His next composition was the school anthem. “I won the competition together with a friend whom I persuaded to write the lyrics. The anthem was played for 23 years at every celebration. It was abandoned, which is funny, a few months before I won the Oscar. When I come to the 1st Secondary School in Konin, the students are singing it for me. The management gives me the illusion that my anthem is still alive,” the musician recalled.

“In his youth, he dreamed of a diplomatic career and chose law as his first field of study. He finished it knowing he had made a mistake, already knowing that diplomacy in the Polish People's Republic had little in common with the romantic patterns from his youthful reading,” wrote the portal.

Apparently he changed his mind about his career after completing an internship at Jerzy Grotowski's Laboratory Theater. Another avant-garde theater with which he collaborated in the 1970s was Theater of the Eighth Day. There he created a chamber music group Orchestra of the Eighth Day. During a tour of the USA in 1982, they recorded the LP “Music for the End” for the Chicago-based independent label Flying Fish Records.

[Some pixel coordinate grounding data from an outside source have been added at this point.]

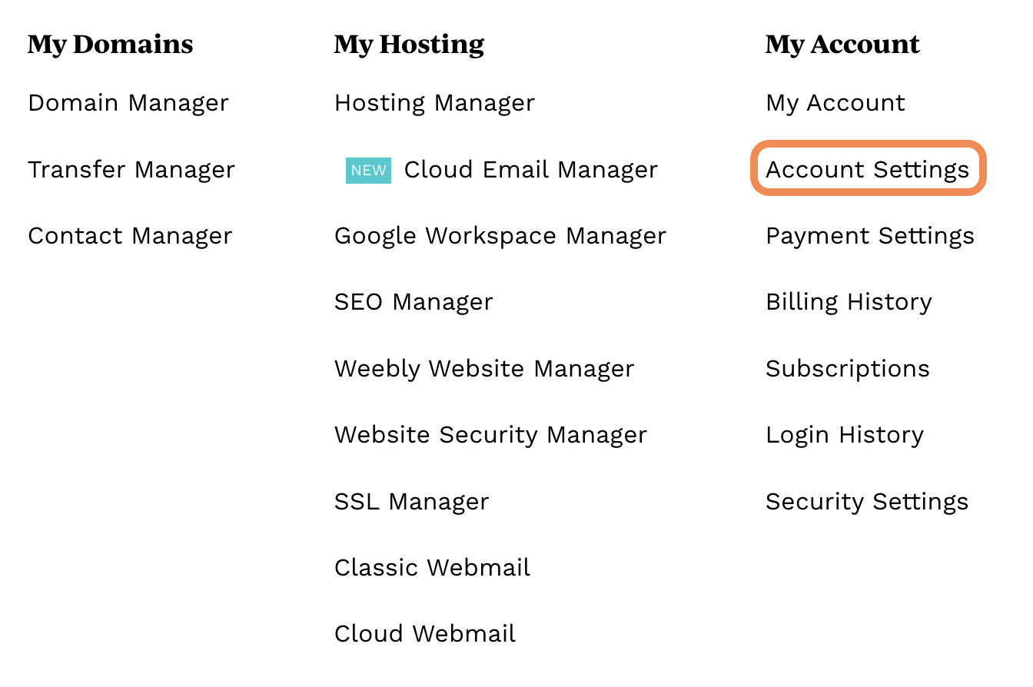
Task: Open the Hosting Manager
Action: [x=434, y=103]
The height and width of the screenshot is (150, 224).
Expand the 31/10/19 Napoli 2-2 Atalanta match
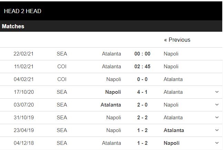217,118
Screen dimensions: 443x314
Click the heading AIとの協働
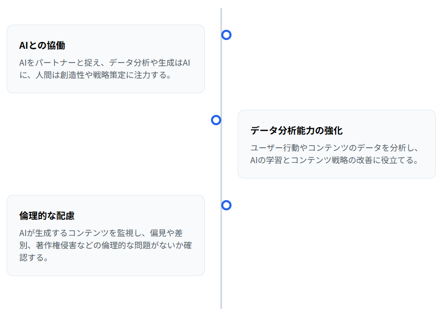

In 1989, Kaczmarek left for Los Angeles. “Emigration is a big part of my life. I have been living and working in America for 27 years. It is enough to stop for a moment and look back to the past to remember that it is associated with a lot of emotions. (…) Today, people also emigrate in on a large scale, and in dramatic circumstances. Drama means emotions. Very complex, sometimes ultimate. There is no better fuel for music, music communicates mainly with emotions,” Kaczmarek said in an interview with PAP on the occasion of composing music for the Emigration Museum. Gdynia for the show “EMIGRA – Symphony Without End”.

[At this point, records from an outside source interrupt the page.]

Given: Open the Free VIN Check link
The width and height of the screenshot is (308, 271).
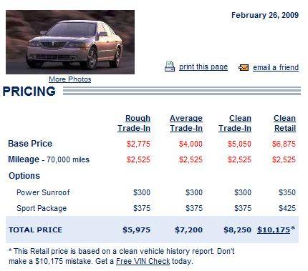Looking at the screenshot, I should pyautogui.click(x=143, y=261).
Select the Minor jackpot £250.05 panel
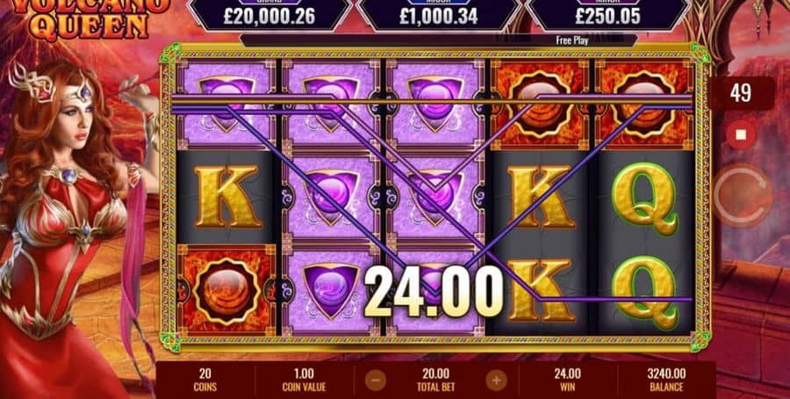Image resolution: width=790 pixels, height=399 pixels. coord(608,13)

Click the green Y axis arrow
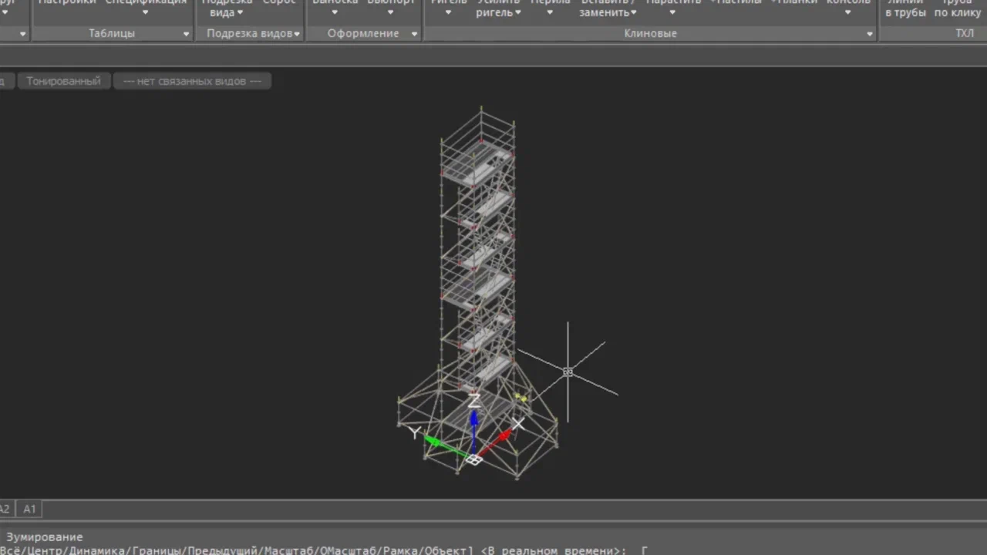[446, 446]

In 2004, he established Castaway Institute – a working place for meetings of film, music and theater artists. The composer himself supervised the construction of the Institute. The facility is located in the village of Rozbitek, 60 km west of Poznań (Greater Poland Voivodeship).

In 2005, he received an Oscar for the music for the film “Finding Finder” by Marc Forster. “It's obviously great emotion and great emotion, because when you enter the stage, have this statuette in your hand, and on the other side are the most outstanding people from the film, you are struck by the realization that something has happened after all. (…) Then he started a whirlwind of events, photos from John Travoltawe danced together, then I danced alone, and then the parties started and a lot of people wished me all the best and we were happy until the morning,” Kaczmarek recalled.

He also composed music for films such as: “Total Eclipse” and “Washington Square” by Agnieszka Holland, “Hania” by Janusz Kamiński, “Horsemen – Riders of the Apocalypse” by Jonas Akerlund, “Until the Grave” by Aaron Schneider and “Irena Sendler's Children” by John Kent Harrison.

Kaczmarek was the creator of the festival Transatlantyk, the first edition of which took place in Poznań in the summer of 2011. “Transatlantyk is a festival of ideas, we want to talk about important social issues using the language of film and music. Both of these languages ​​evoke many emotions, and these best define virtually every issue, including social issues,” he explained.

In recent years he has composed music, among others: down “Valleys of the Gods” by Lech Majewski (2019), “Magnesia” by Maciej Bochniak (2020), “The Death of Zygielbojm” by Ryszard Brylski (2021) and “Van Gogh” by Daniel Fridell.